Nota publicada por Itón Gadol el 1 de agosto de 2025

Cada año, en el noveno día del mes hebreo de Ab, conocido como Tishá BeAb, las comunidades judías de todo el mundo ayunan y se reúnen en sinagogas para conmemorar una serie de tragedias históricas. Las más importantes son la destrucción del primer y segundo Gran Templo en Jerusalén por los babilonios y romanos respectivamente. Sin embargo, más allá de su significado histórico y religioso para el pueblo judío, Tishá BeAb ofrece un mensaje universal para cualquier persona preocupada por la cohesión social, la memoria colectiva y la esperanza de un mundo mejor.

No se trata solo de un día de luto por la pérdida de un santuario sagrado. Es una reflexión profunda sobre las consecuencias de la desunión y el odio entre las personas. Según la tradición judía, el primer Gran Templo fue destruido debido a graves transgresiones sociales: idolatría, inmoralidad y violencia. El segundo Gran Templo, sin embargo, cayó por algo más sutil pero igualmente devastador: el odio sin justificaciones lógicas ni basadas en la realidad. Este concepto describe el rencor innecesario, los chismes, las envidias y las divisiones que debilitan a una comunidad desde dentro. En un mundo donde las
polarizaciones políticas, sociales y culturales son moneda corriente, la advertencia de Tishá BeAb es clara: una sociedad fragmentada por el odio no puede prosperar porque cae bajo el peso de las divisiones internas.

La historia del patriarca Jacob, narrada en la Torá, ilustra por qué el pueblo judío sigue llorando por la pérdida del Gran Templo de Jerusalén después de casi dos mil años. Cuando Jacob creyó que su hijo José había muerto, se negó a ser consolado durante 22 años, porque en su corazón albergaba la esperanza de que su hijo aún vivía. Del mismo modo, los judíos no aceptan consuelo por la pérdida de una sociedad vinculada a Dios al servicio de la humanidad porque creen que su misión espiritual —ser una «luz para las naciones»— sigue viva y puede recuperarse. Este sentido de propósito trasciende lo religioso: es la convicción de que los valores de justicia, solidaridad y respeto mutuo pueden restaurar lo que se ha perdido, no solo para un pueblo, sino para la humanidad entera.

El mensaje de Tishá BeAb también resalta la importancia de la memoria colectiva ya que la capacidad de memoria es la clave para la construcción de una sociedad fuerte y estable. En un mundo donde la historia a menudo se olvida o se reescribe de acuerdo a intereses sectarios o partidarios, Tishá BeAb nos invita a reflexionar sobre cómo el pasado moldea nuestro presente. Recordar las tragedias no es un ejercicio de autocompasión ni victimismo, sino un llamado a aprender de los errores y construir un futuro más unido.

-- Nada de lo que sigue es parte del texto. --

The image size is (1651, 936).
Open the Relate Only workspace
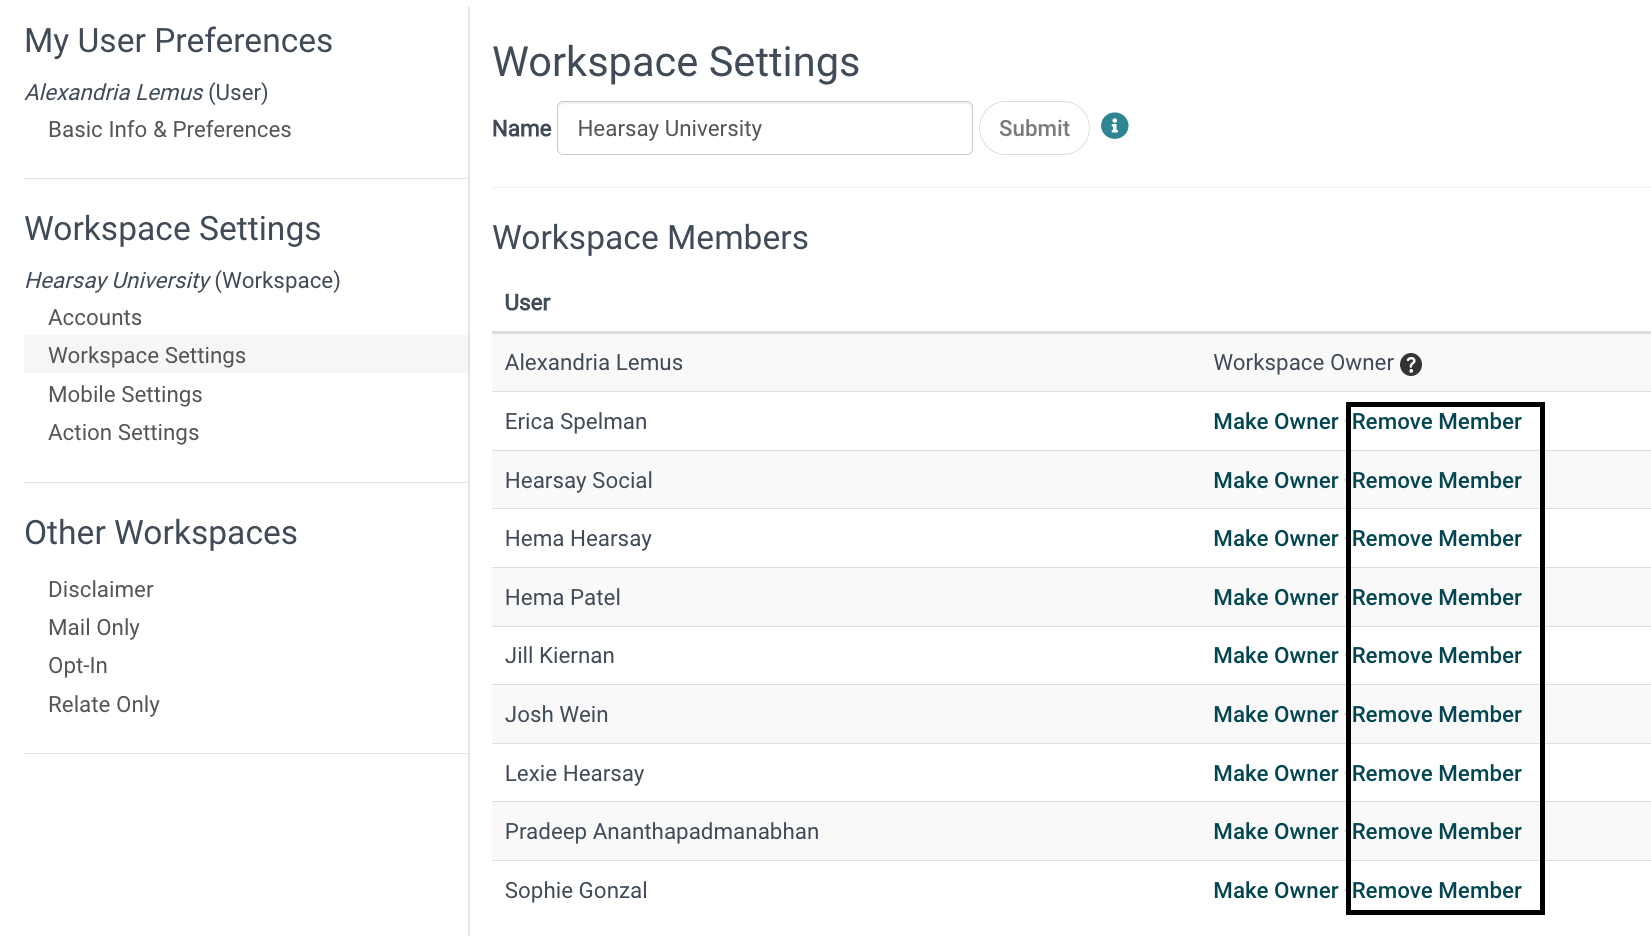tap(103, 704)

El Gran Templo no fue destruido por fuerzas externas, sino por las consecuencias de las acciones humanas mal encaminadas: la corrupción, la injusticia y la falta de diálogo. En este sentido, el día nos desafía a preguntarnos: ¿cómo contribuimos, con nuestras palabras y acciones, al bienestar o al deterioro de nuestras comunidades? La lección es aplicable a cualquier sociedad. Una familia donde reina el rencor, una empresa dividida por envidias o una nación polarizada por ideologías no pueden sostenerse. Tishá BeAb nos urge a priorizar el shalom (paz) como el elixir de la vida.

La práctica de Tishá BeAb, que incluye ayuno, lectura pública del libro de Ejá (Lamentaciones) y reflexiones introspectivas, no busca perpetuar la tristeza, sino transformar el duelo en acción. Los sabios judíos enseñan que el verdadero ayuno no es solo abstenerse de comida, sino de palabras hirientes, juicios apresurados y actitudes divisivas. En un mundo saturado de chismes y calumnias, que pueden destruir reputaciones en pocos minutos, esta enseñanza es más relevante que nunca. Tishá BeAb nos invita a cultivar el diálogo, la empatía y la reconciliación porque es un día de esperanza de un mundo redimido. Este anhelo trasciende fronteras religiosas, nacionales o culturales. A través de nuestras acciones, podemos empezar a construir el mundo ideal que todos queremos.